Shield against external threats


Saudi Gazette report

Jubail — Custodian of the Two Holy Mosques King Salman patronized on Monday the conclusion of the Joint Gulf Shield 1 military drills in Jubail.

“Hosting the Gulf Shield drill with the gathering of forces of more than 24 countries emphasizes our collective capability to work in a coordinated alliance and a military cooperation to confront the threats and dangers that surround our region,” the King tweeted.

Leaders and representatives of 25 countries were present at the closing of the month-long exercise, the largest of its kind in the region in terms of the number of forces and military equipment used.

King Salman, along with Crown Prince Muhammad Bin Salman, deputy premier and minister of defense, received the leaders and representatives prior to the start of the closing drills of Gulf Shield 1.

Those who attended the closing ceremony included Kuwaiti Emir Sheikh Sabah Al-Ahmed Al-Jaber Al-Sabah, Bahraini King Hamad Bin Issa Al-Khalifa, Vice President, Prime Minister of the United Arab Emirates and ruler of Dubai Sheikh Mohammed Bin Rashid Al-Maktoum, Jordan’s King Abdullah II, Egyptian President Abdul Fattah El-Sisi, Sudanese President Omar Al-Bashir, Pakistani Prime Minister Shahid Khaqan Abbasi, and Bangladesh Prime Minister Sheikh Hasina.

The Gulf Shield 1 joint military exercise ensures effective partner response to emerging threats, as well as to support stability and security in the region.

The drill used live-fire and conducted coastal-defense and combat search-and-rescue maneuvers, naval warfare exercises and extensive flying operations.

“The drill constitutes two segments: traditional warfare and hybrid warfare,” said Brig. Gen. Abdullah Subaei, spokesman for Gulf Shield 1. “The event is also meant to demonstrate our ability to take joint military action, the region’s readiness to support Arab unity and its capacity to deter any threats.”

Brig. Gen. Subaei said the region has been facing many threats, including terrorism and extremism, adding: “This exercise demonstrates that we have the cooperation of friendly nations, our experience and expertise to deal with those threats.”

Clarifying the objective of the exercise, the spokesman said it was intended at strengthening military and security cooperation, updating defense mechanisms, keeping abreast of rapidly evolving challenges and risks, and guaranteeing the region’s readiness to shift its stance from defense to attack in the face of any major threat.

A stable Gulf region will also generate investment opportunities and contribute to attracting foreign investment, the spokesman added.

The drill was organized by the Saudi Ministry of Defense.

At the outset of the ceremony, the King and other dignitaries were briefed on the drill’s site, including the coastal village field, modern village, Al-Khair I island, Al-Khair II island, fisheries harbor, industrial facility, and border guard center.

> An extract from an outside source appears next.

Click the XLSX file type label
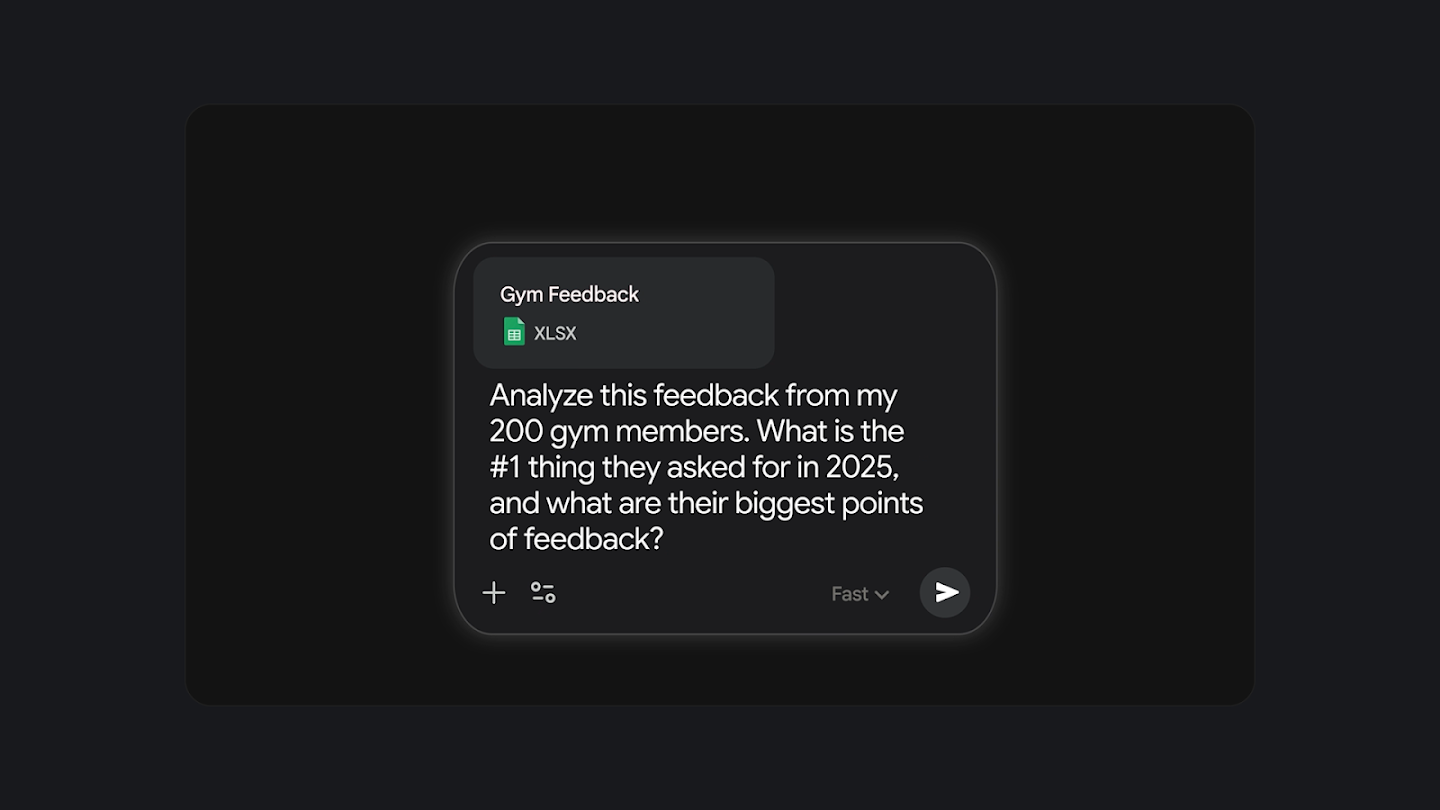The width and height of the screenshot is (1440, 810). 555,334
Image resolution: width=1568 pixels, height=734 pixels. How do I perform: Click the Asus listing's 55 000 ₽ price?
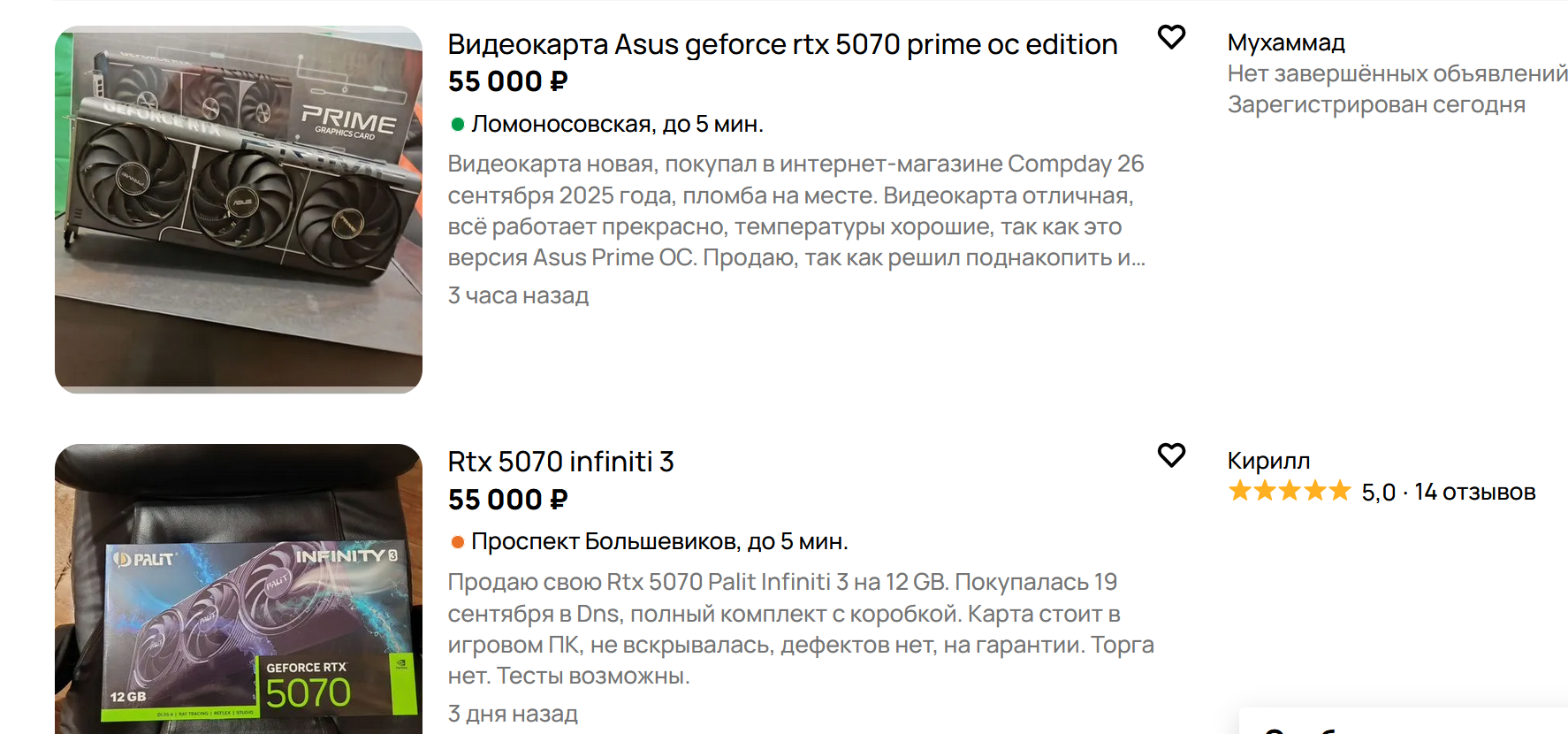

Then, the final maneuver kicked off upon a signal made by the King.

The guests watched the drills that included launching a counterattack on ballistic missiles platformed inside the enemy’s boundaries, chasing naval speed boats off shore, hitting infiltrators into Al-Khair I and Al-Khair II islands, and defending the country’s border through a joint naval, army and air force.

Then the exercise included live artillery maneuvers, repulsing an infiltrating enemy boats and exploding them using border guard helicopters, preventing external support from salvaging the besieged infiltrators, using the Apache fighters to hit targets in Al-Khair II island, supporting the coastal defense forces and destroying the hostile targets, and using the Super Puma to attack the enemy at Al-Khair I island and bar them from fleeing back.

The military parade began with formations of symbolic units of participating forces from 25 friendly countries, following the flag of Saudi Arabia. It included Special Forces units, advanced military vehicles and missile systems that paraded before the King and the leaders of participating countries. Squadrons of aircraft from participating forces made an air show that provided variety of configurations, including those used by attacking aircraft and other multi-task, showed the overall skill and efficiency of the pilots involved. The aircraft formed in the sky a shield representing the countries participating in the exercise.

The show also witnessed parade of several modern aircraft and their missions, including the MRT aircraft, which has the ability to fuel airborne aircraft, at all altitudes, the AWACS, an airborne control system for round-the-clock surveillance, used for offensive and defensive operations and the RJ surveillance and reconnaissance aircraft. The K3, a floating fuel station in the sky, helps aircraft stay longer in the air to achieve their missions over the enemy airspace, while the C-130 transport plane missions include cargo and quick and flexible air support.